**What this exercise asks**
1. Quote the stretch of the heterotaxy story from "But what doctors" through "a major repair.".
2. In the heterotaxy story, how old was Hannah when she had her first heart surgery?

Amy was 32 weeks pregnant when she was sent for a maternal-fetal consultation.
Something concerning had shown up on her ultrasound, but Amy and her husband, Jason, weren’t worried at that point. They had already had two healthy pregnancies, and this one seemed no different.
“We were really hoping things would be fine, and we could grab a quick date night snack before picking up our kids at daycare and school,” Amy said.
“Within an hour, we were at OSF HealthCare Children’s Hospital of Illinois, we were sitting down with a pediatric cardiologist and he explained to us a diagnosis we had never heard of before.”
Their daughter, whom they would name Hannah, had heterotaxy – a rare condition that affects how the child’s internal organs, including her heart, were forming.
“We were in shock. It just seemed so surreal because we had had two seemingly normal, healthy pregnancies. And then they are telling me she might need multiple heart surgeries in her first year of life,” Amy said.
Heterotaxy: ‘A unique arrangement of organs’
Nearly five years later, Amy and Jason are well versed in the list of things that makes Hannah’s body one of a kind, a “unique arrangement of organs,” Amy calls it.
Due to Hannah’s heterotaxy, her liver is unusually placed, and she has two right-shaped lungs. She also has intestinal malrotation – which means her intestines are abnormally twisted. And she was born without a spleen, which plays an important role in the immune system.
But what doctors were most concerned about was Hannah’s heart. She had complex congenital heart disease, including holes in both the upper and lower chambers of her heart.
“They were thinking within 6 to 9 months – maybe a year – she would be needing major surgery,” Jason said.
Hannah had her first heart surgery when she was 3 weeks old when her oxygen levels unexpectedly dropped. Surgeons installed a Blalock-Taussig (BT) shunt, a small tube to create a pathway for blood to go from the heart to the lungs.
“That’s when we got to know all the doctors and all the pediatric ICU nurses because that hospital stay was 4 weeks,” Amy said.
But Hannah’s heart journey was just beginning. Because of the complexity of her heart defects, Hannah would sooner or later need a major repair.
A life-saving surgery
Knowing that their child was facing a difficult journey, Jason and Amy decided to seek second opinions with other congenital heart programs to see what the best part forward for Hannah would be.
“We wanted to see the bigger picture,” Jason said.

**Data extract**
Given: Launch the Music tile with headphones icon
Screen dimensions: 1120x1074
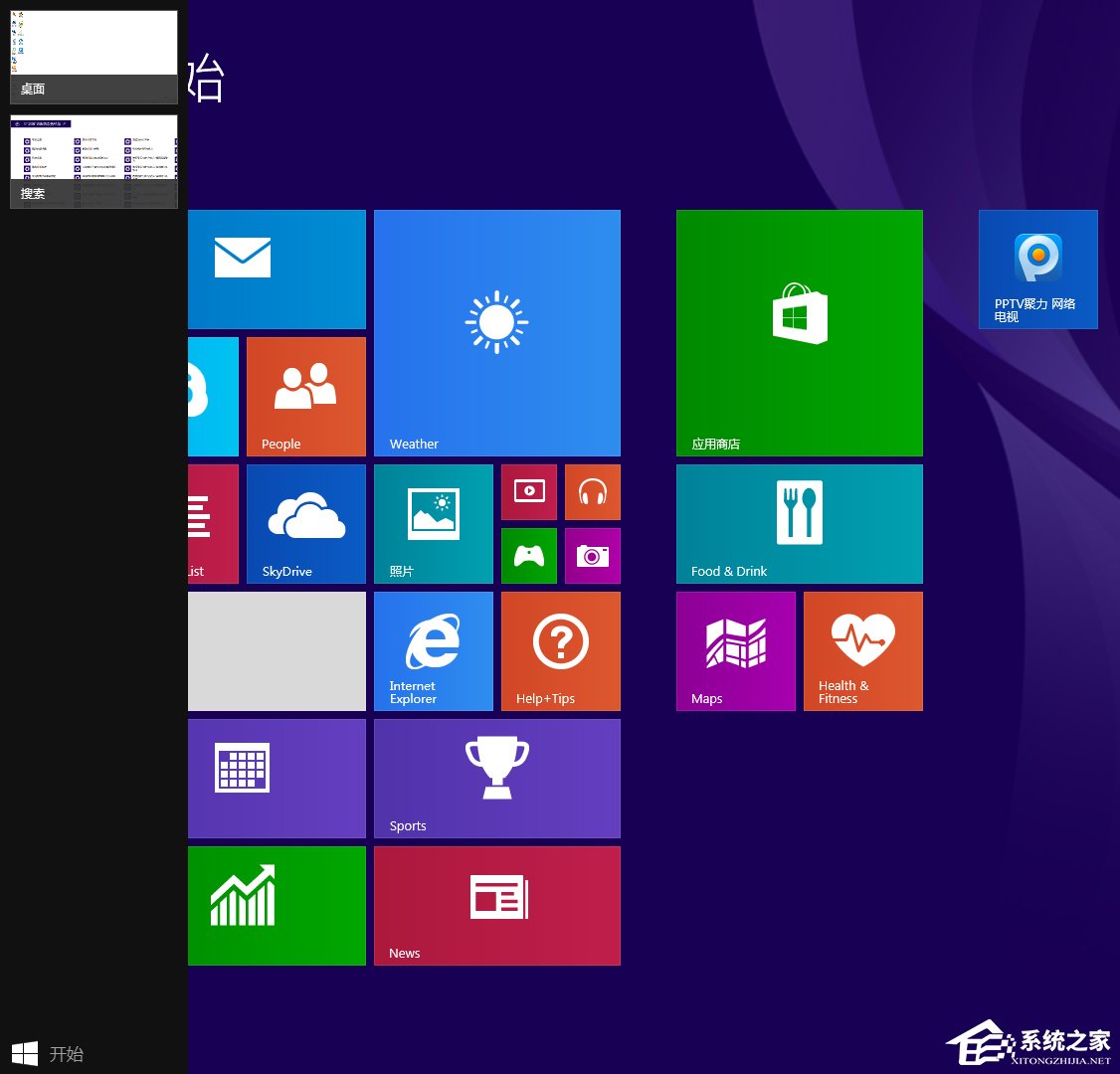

**Written answers**
1.
But what doctors were most concerned about was Hannah’s heart. She had complex congenital heart disease, including holes in both the upper and lower chambers of her heart.
“They were thinking within 6 to 9 months – maybe a year – she would be needing major surgery,” Jason said.
Hannah had her first heart surgery when she was 3 weeks old when her oxygen levels unexpectedly dropped. Surgeons installed a Blalock-Taussig (BT) shunt, a small tube to create a pathway for blood to go from the heart to the lungs.
“That’s when we got to know all the doctors and all the pediatric ICU nurses because that hospital stay was 4 weeks,” Amy said.
But Hannah’s heart journey was just beginning. Because of the complexity of her heart defects, Hannah would sooner or later need a major repair.

2. 3 weeks old.